Extrait de texte:

##########

Colère enfin, parce qu’à l’échelle du pays, « nous ne pouvons plus attendre : chaque année de perdue, ce sont des milliers d’enfants qui voient leurs difficultés s’aggraver et leur bien être se dégrader. Notre mission est d’agir maintenant pour offrir à chaque enfant les moyens de s’épanouir, en mettant l’excellence au service du plus grand nombre.»
« Il faut un village pour élever un enfant »
Pour atteindre cet objectif, au carrefour entre médecine, recherche et éducation, l’institut rassemble-sous un même toit de 14 000 m2 à l’horizon 2007- toutes les expertises jusque-là dispersées, entre Assistance publique-Hôpitaux de Paris, Université, INSERM, CEA et institut Pasteur. Soit quelque 400 membres partenaires, entre praticiens spécialistes des TND, chercheurs (une vingtaine d’équipes), enfants, familles. « On a coutume de dire qu’il faut un village pour élever un enfant. Pour répondre aux besoins et difficultés que rencontrent les personnes avec un TND, ll faut de même une communauté engagée, qui ne travaille pas chacune dans son coin mais en synergie » appuie la Dre Ghislaine Dehaene, directrice du laboratoire de neuroimagerie du développement (CNRS/CEA), et désormais directrice de l’institut du cerveau de l’enfant.

##########

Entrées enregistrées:

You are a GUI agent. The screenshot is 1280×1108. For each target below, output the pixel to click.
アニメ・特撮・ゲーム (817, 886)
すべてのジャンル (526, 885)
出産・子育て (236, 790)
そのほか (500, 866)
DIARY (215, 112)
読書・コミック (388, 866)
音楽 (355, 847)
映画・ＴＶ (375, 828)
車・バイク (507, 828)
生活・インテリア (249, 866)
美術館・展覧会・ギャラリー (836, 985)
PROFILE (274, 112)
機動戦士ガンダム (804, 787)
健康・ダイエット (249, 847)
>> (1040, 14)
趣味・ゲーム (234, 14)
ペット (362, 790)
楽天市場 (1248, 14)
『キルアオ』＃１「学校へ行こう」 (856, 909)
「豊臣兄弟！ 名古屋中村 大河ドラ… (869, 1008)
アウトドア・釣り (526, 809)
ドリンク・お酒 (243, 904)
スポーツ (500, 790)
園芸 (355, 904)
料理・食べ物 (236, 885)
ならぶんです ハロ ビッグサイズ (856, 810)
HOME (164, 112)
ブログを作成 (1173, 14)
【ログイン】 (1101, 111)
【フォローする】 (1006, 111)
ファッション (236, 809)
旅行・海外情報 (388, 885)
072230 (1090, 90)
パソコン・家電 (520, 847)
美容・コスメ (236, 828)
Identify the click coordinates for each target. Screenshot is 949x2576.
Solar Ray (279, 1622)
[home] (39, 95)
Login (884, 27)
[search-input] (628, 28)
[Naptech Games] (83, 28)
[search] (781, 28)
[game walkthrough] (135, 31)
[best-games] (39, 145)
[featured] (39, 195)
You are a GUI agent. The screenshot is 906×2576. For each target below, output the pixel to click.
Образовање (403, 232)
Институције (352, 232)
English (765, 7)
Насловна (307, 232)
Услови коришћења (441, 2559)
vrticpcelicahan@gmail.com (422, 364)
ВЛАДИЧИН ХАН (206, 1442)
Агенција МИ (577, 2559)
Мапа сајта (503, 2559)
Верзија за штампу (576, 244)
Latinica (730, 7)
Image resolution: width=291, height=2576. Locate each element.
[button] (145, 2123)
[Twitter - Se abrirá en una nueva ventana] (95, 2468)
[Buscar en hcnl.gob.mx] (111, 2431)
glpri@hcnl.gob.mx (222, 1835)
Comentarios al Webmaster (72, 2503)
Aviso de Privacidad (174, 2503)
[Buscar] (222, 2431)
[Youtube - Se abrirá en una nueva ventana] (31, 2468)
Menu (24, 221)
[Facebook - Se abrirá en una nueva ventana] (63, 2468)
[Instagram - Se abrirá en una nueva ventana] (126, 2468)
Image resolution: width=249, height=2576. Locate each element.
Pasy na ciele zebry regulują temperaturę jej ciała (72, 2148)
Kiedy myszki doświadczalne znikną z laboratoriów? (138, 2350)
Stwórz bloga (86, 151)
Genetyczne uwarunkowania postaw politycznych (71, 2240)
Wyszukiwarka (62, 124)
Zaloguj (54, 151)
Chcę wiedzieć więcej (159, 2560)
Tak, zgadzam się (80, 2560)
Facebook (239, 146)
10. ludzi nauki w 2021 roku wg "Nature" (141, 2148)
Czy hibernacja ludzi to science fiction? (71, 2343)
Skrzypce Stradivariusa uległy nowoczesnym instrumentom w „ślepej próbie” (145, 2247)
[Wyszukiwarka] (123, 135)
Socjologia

##########

Questions sur l'extrait:
• 1. Reproduisez fidèlement le passage de l'extrait qui va de « Pour atteindre cet » jusqu'à « cerveau de l’enfant. » inclus.
• 2. D'après l'extrait, entre quels organismes les expertises étaient-elles jusque-là dispersées ? Citez-les tous.
• 3. Selon l'extrait, qui est désormais directrice de l'institut du cerveau de l'enfant ?

Corrigé par exercice:
• 1.
Pour atteindre cet objectif, au carrefour entre médecine, recherche et éducation, l’institut rassemble-sous un même toit de 14 000 m2 à l’horizon 2007- toutes les expertises jusque-là dispersées, entre Assistance publique-Hôpitaux de Paris, Université, INSERM, CEA et institut Pasteur. Soit quelque 400 membres partenaires, entre praticiens spécialistes des TND, chercheurs (une vingtaine d’équipes), enfants, familles. « On a coutume de dire qu’il faut un village pour élever un enfant. Pour répondre aux besoins et difficultés que rencontrent les personnes avec un TND, ll faut de même une communauté engagée, qui ne travaille pas chacune dans son coin mais en synergie » appuie la Dre Ghislaine Dehaene, directrice du laboratoire de neuroimagerie du développement (CNRS/CEA), et désormais directrice de l’institut du cerveau de l’enfant.

• 2. Assistance publique-Hôpitaux de Paris, Université, INSERM, CEA, institut Pasteur

• 3. La Dre Ghislaine Dehaene